Run-length encoding

Remarks#

A run is a consecutive sequence of repeated values or observations. For repeated values, R’s “run-length encoding” concisely describes a vector in terms of its runs. Consider:

dat <- c(1, 2, 2, 2, 3, 1, 4, 4, 1, 1)

We have a length-one run of 1s; then a length-three run of 2s; then a length-one run of 3s; and so on. R’s run-length encoding captures all the lengths and values of a vector’s runs.

Extensions

A run can also refer to consecutive observations in a tabular data. While R doesn’t have a natural way of encoding these, they can be handled with rleid from the data.table package (currently a dead-end link).

Run-length Encoding with `rle`

Run-length encoding captures the lengths of runs of consecutive elements in a vector. Consider an example vector:

dat <- c(1, 2, 2, 2, 3, 1, 4, 4, 1, 1)

The rle function extracts each run and its length:

r <- rle(dat)
r
# Run Length Encoding
#   lengths: int [1:6] 1 3 1 1 2 2
#   values : num [1:6] 1 2 3 1 4 1

The values for each run are captured in r$values:

r$values
# [1] 1 2 3 1 4 1

This captures that we first saw a run of 1’s, then a run of 2’s, then a run of 3’s, then a run of 1’s, and so on.

The lengths of each run are captured in r$lengths:

r$lengths
# [1] 1 3 1 1 2 2

We see that the initial run of 1’s was of length 1, the run of 2’s that followed was of length 3, and so on.

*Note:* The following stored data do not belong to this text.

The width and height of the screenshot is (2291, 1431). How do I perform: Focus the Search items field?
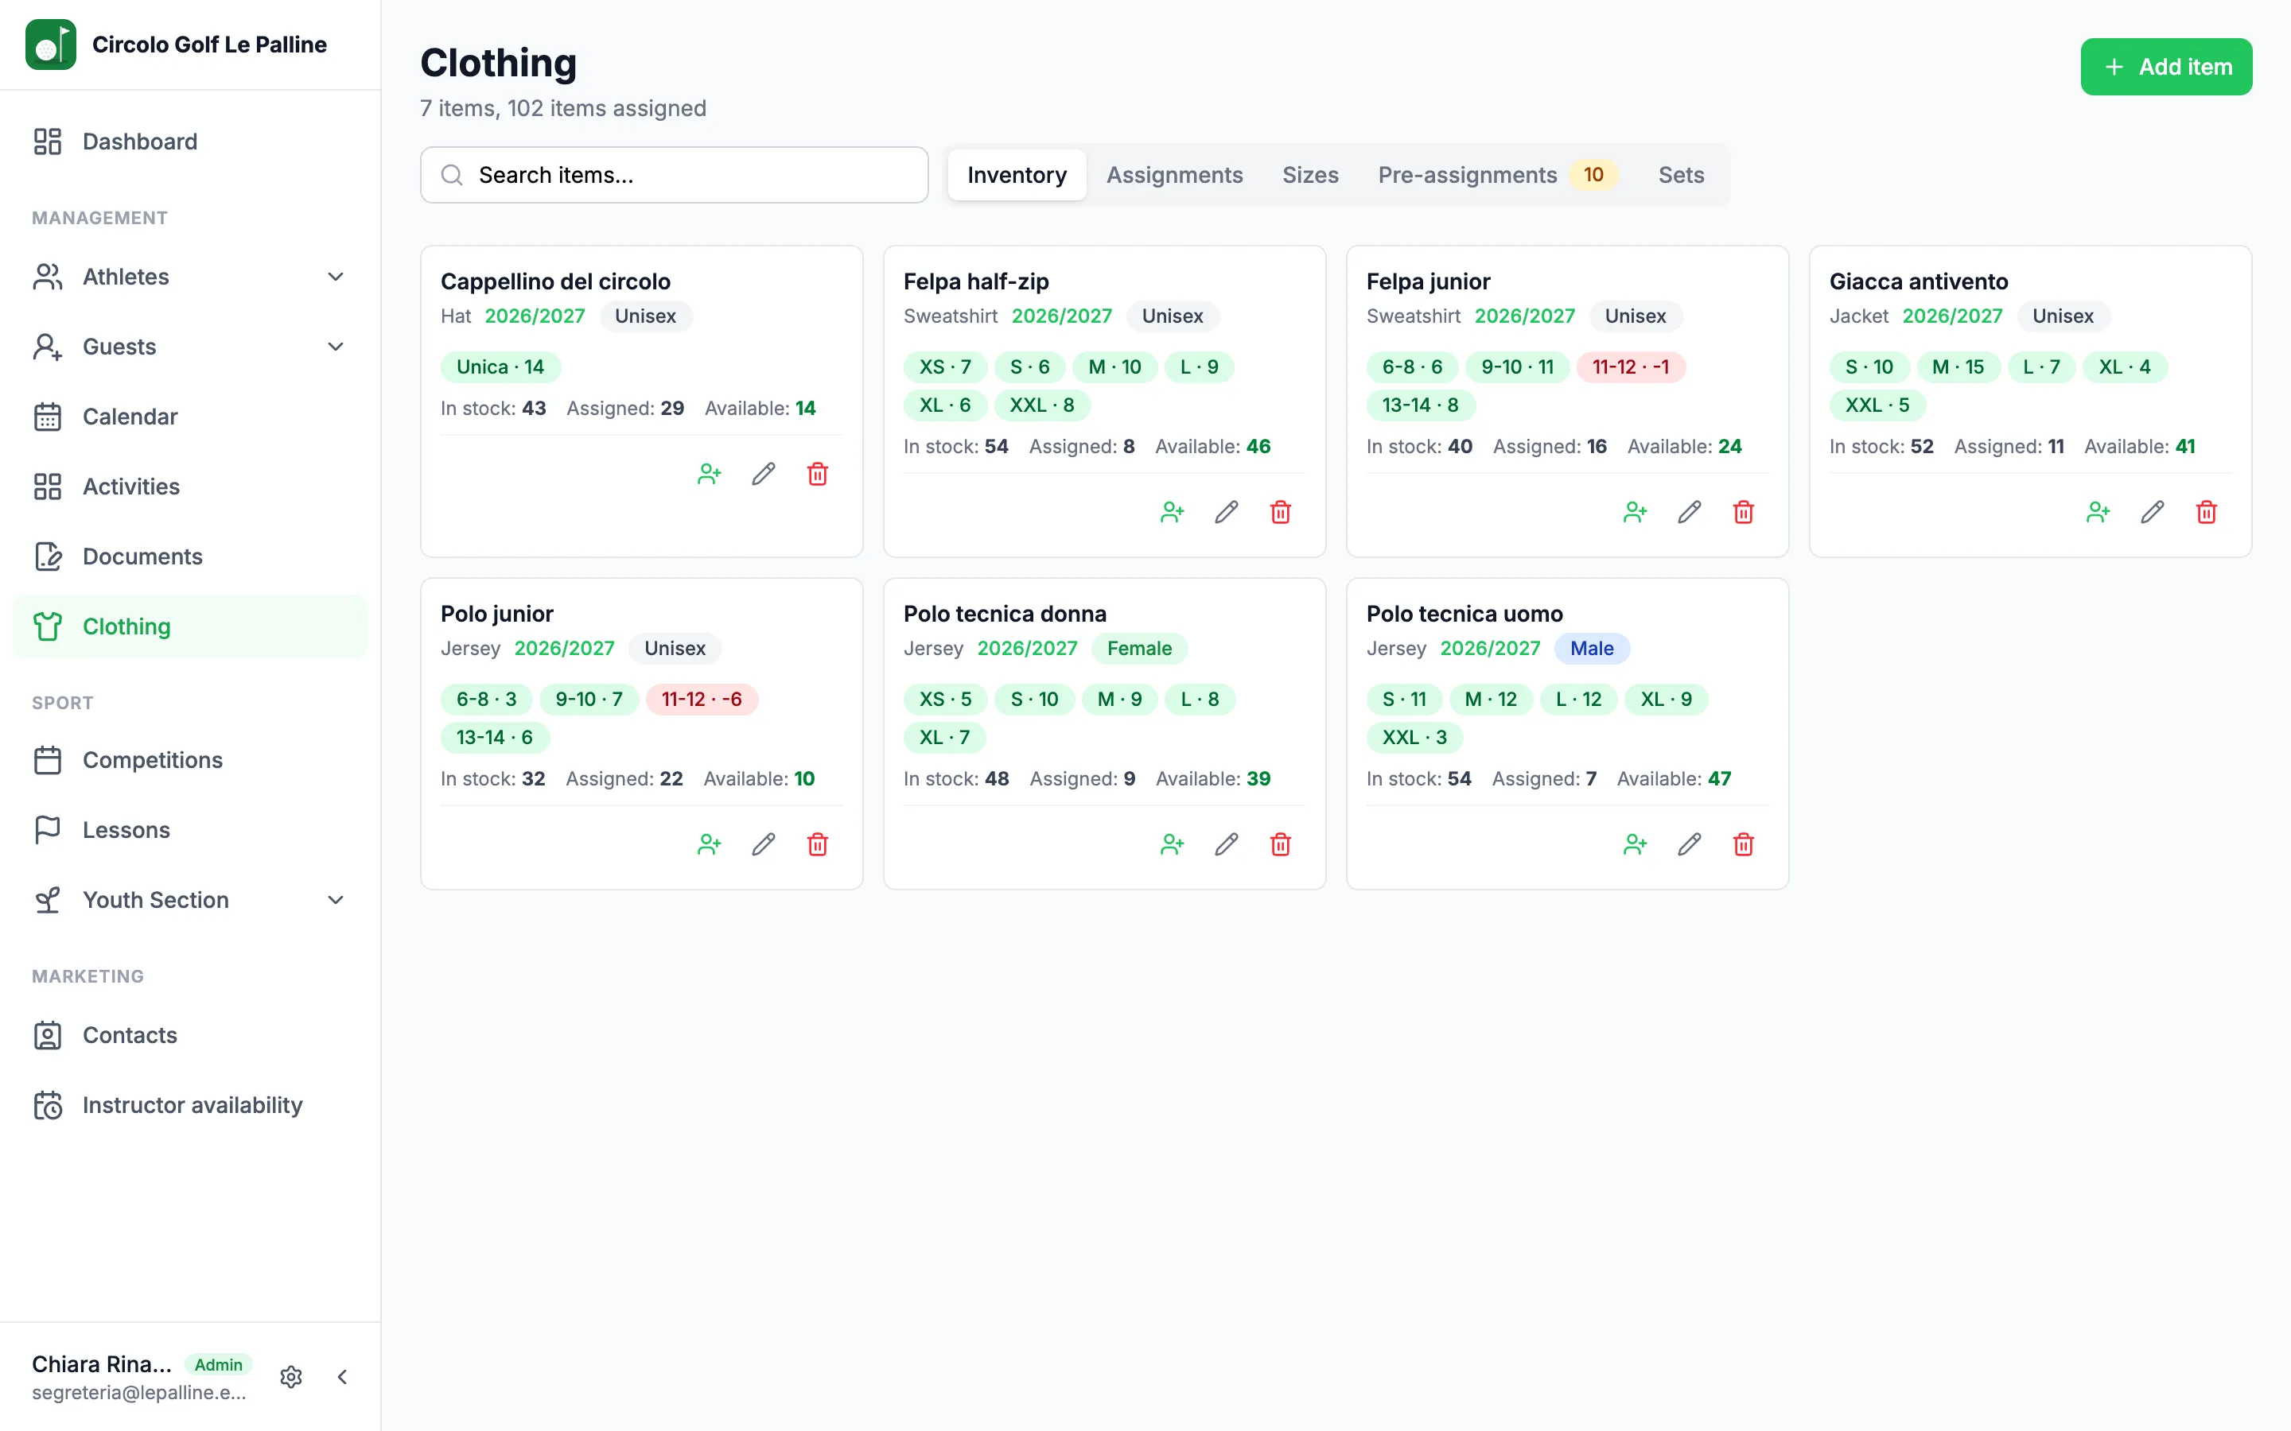[x=674, y=175]
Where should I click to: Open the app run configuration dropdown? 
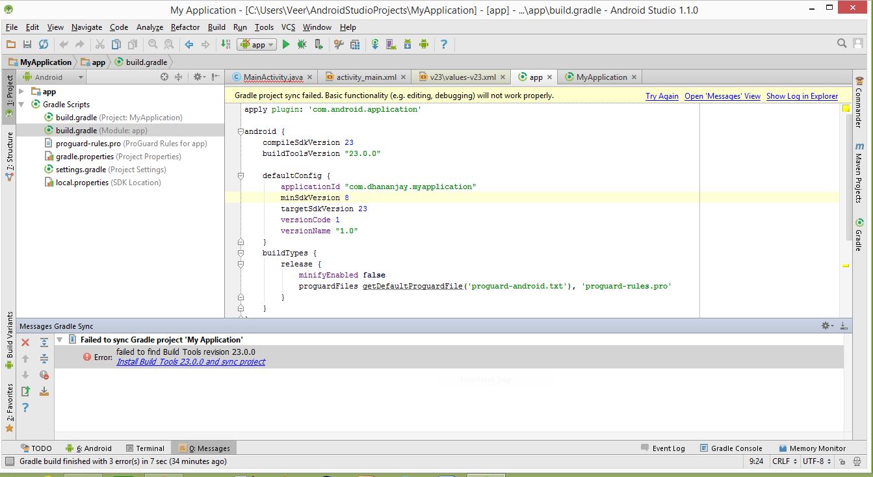(258, 44)
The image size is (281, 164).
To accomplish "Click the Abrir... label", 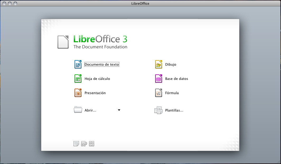I will coord(91,110).
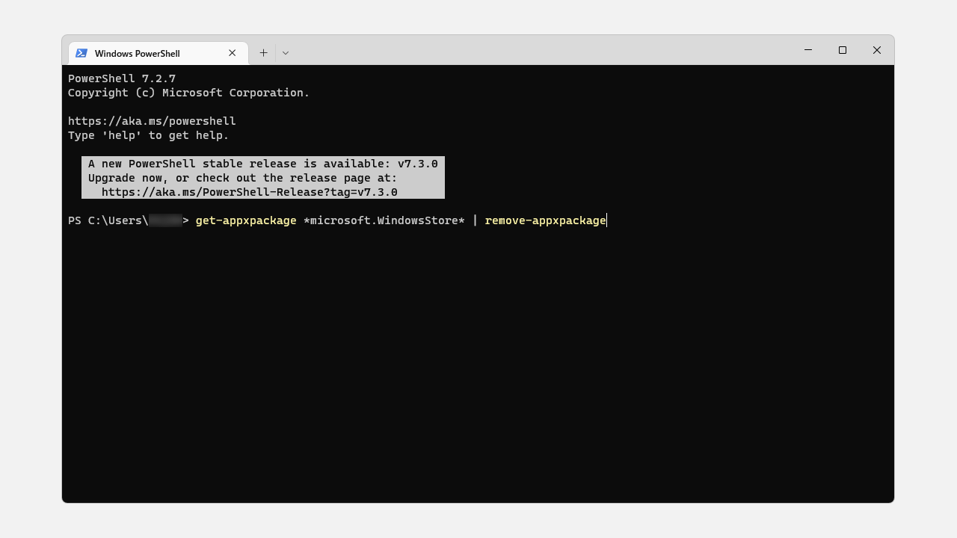Open the PowerShell-Release?tag=v7.3.0 link
This screenshot has height=538, width=957.
click(250, 192)
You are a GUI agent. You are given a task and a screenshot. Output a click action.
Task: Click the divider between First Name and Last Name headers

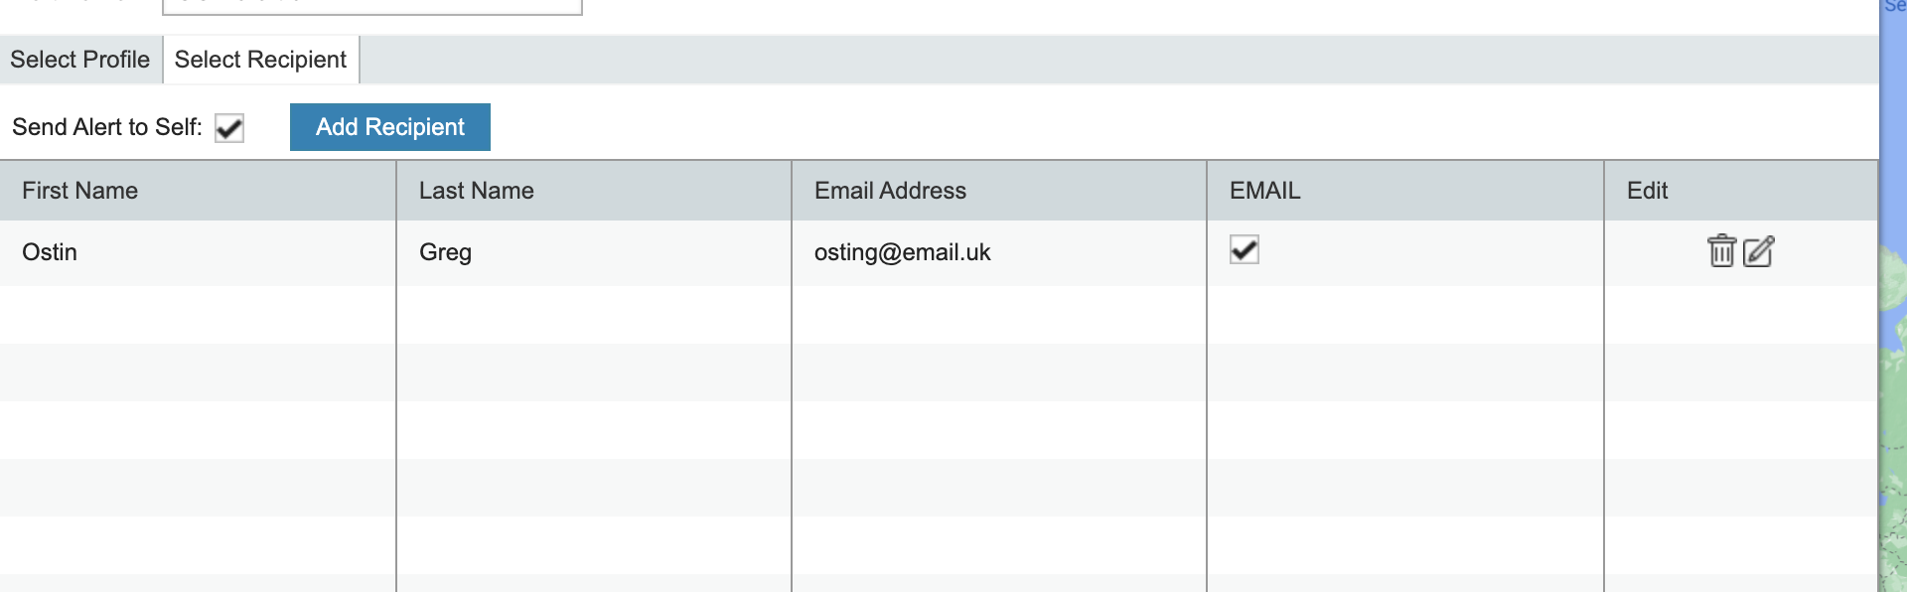pos(396,191)
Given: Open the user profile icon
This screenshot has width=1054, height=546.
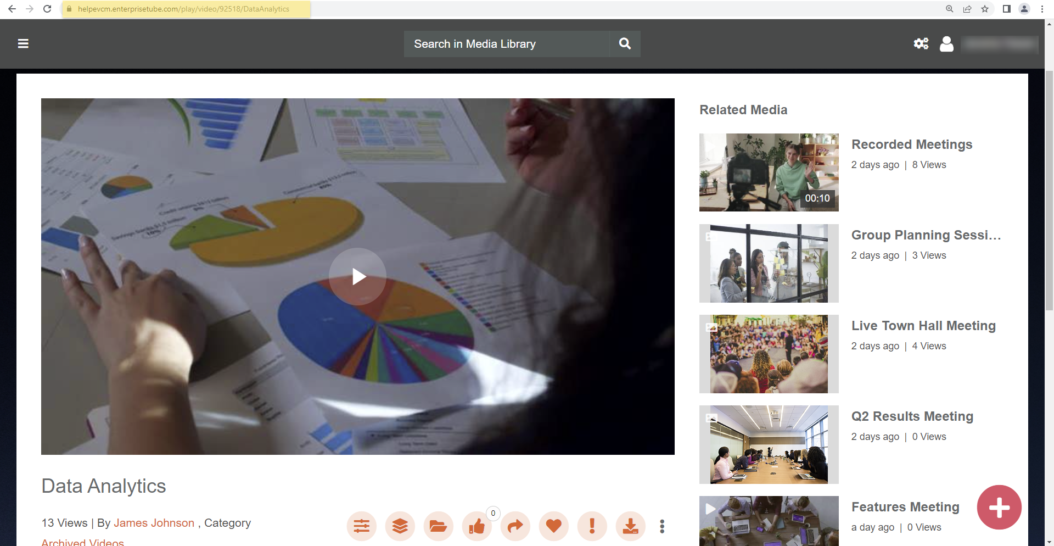Looking at the screenshot, I should tap(946, 44).
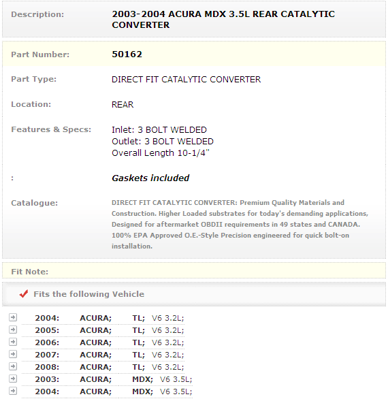The image size is (388, 416).
Task: Click the Gaskets included text
Action: tap(150, 178)
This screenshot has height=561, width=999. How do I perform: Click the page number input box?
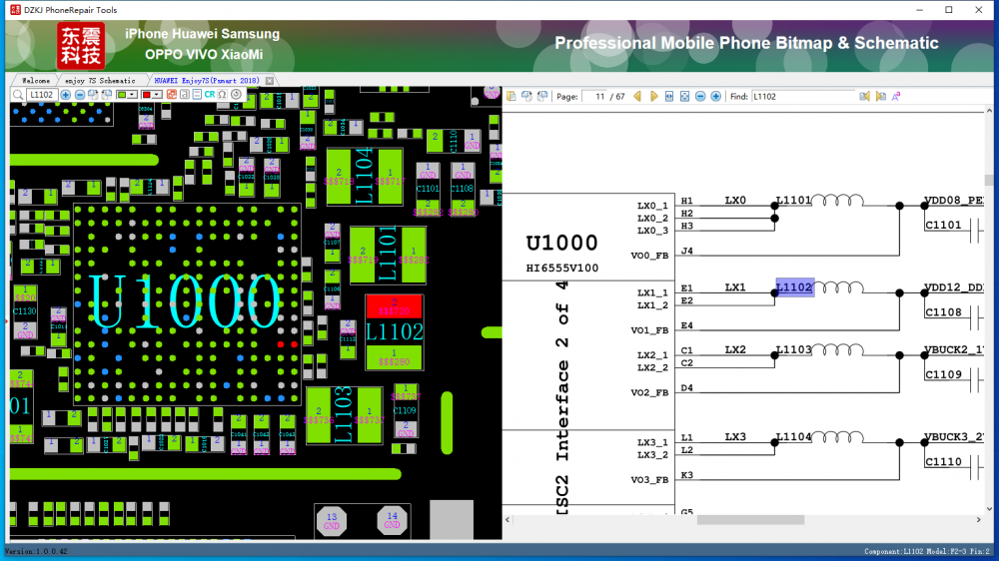[595, 97]
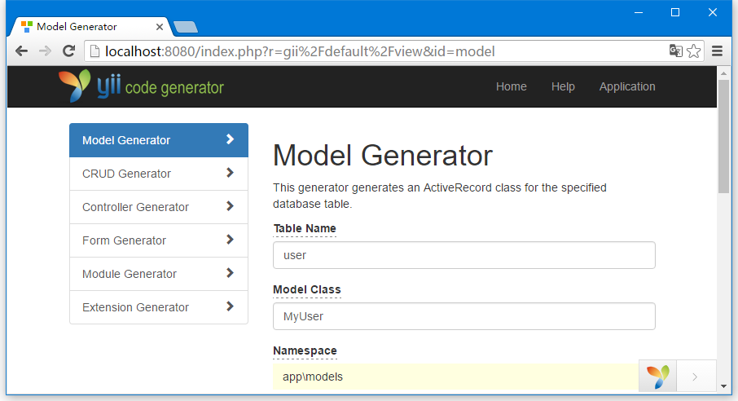Viewport: 738px width, 401px height.
Task: Click the vertical page scrollbar thumb
Action: [x=723, y=137]
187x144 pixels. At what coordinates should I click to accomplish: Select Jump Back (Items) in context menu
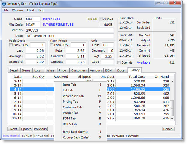tap(76, 132)
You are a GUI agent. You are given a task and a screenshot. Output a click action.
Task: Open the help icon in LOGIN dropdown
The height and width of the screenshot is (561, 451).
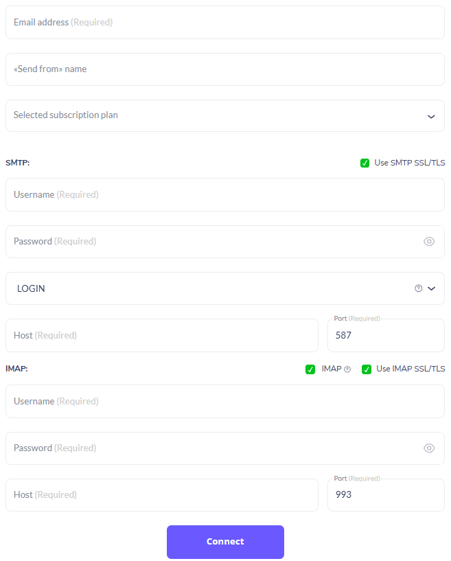coord(419,288)
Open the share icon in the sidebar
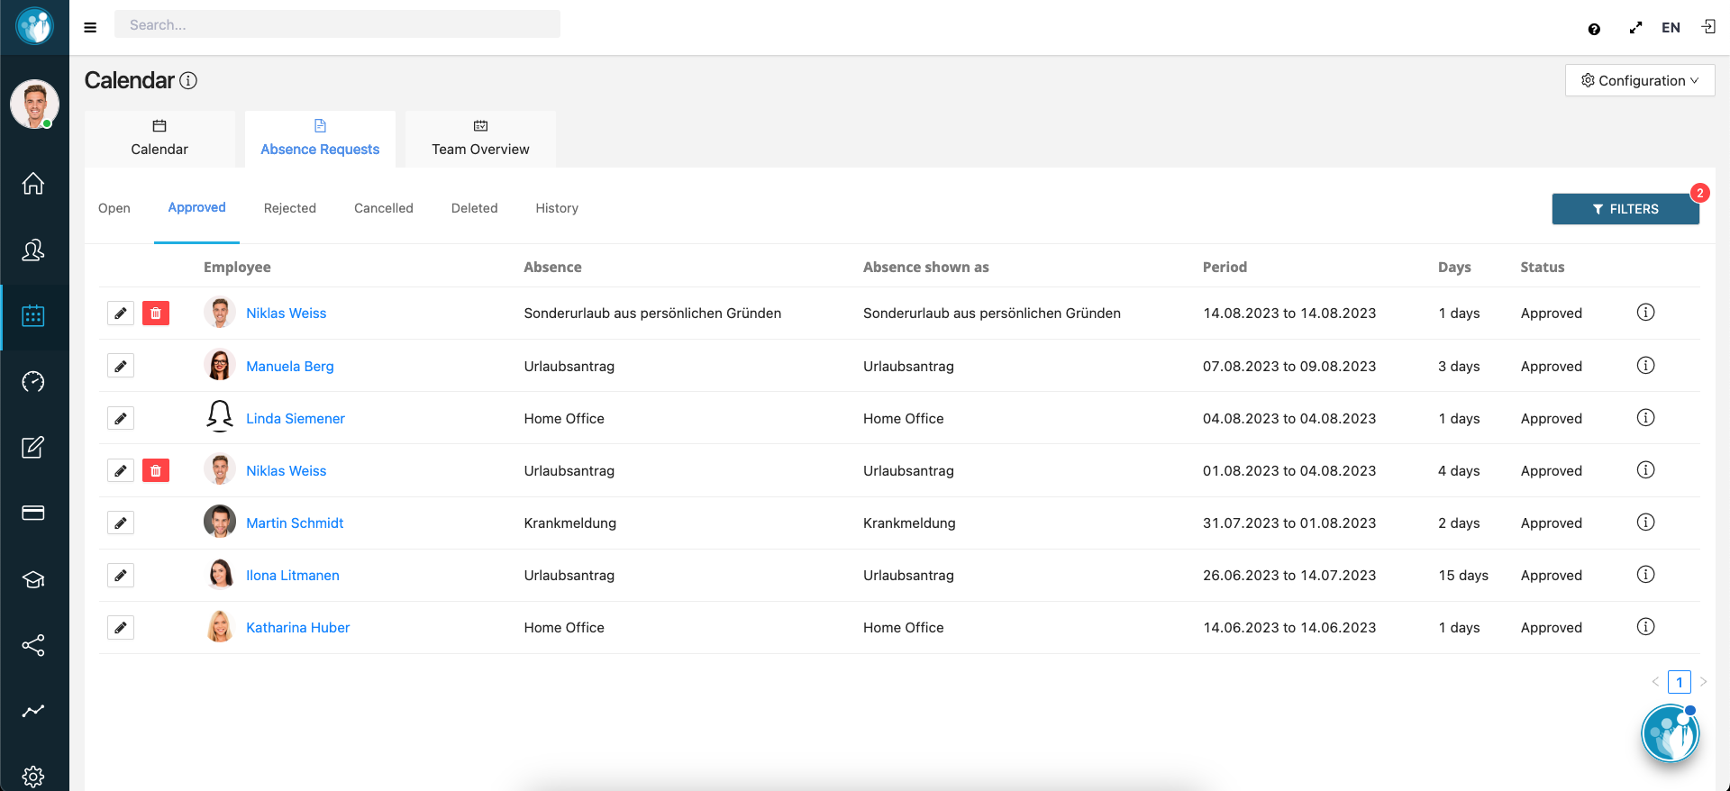The width and height of the screenshot is (1730, 791). click(x=33, y=645)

Identifying and grouping by runs in base R

One might want to group their data by the runs of a variable and perform some sort of analysis. Consider the following simple dataset:

(dat <- data.frame(x = c(1, 1, 2, 2, 2, 1), y = 1:6))
#   x y
# 1 1 1
# 2 1 2
# 3 2 3
# 4 2 4
# 5 2 5
# 6 1 6

The variable x has three runs: a run of length 2 with value 1, a run of length 3 with value 2, and a run of length 1 with value 1. We might want to compute the mean value of variable y in each of the runs of variable x (these mean values are 1.5, 4, and 6).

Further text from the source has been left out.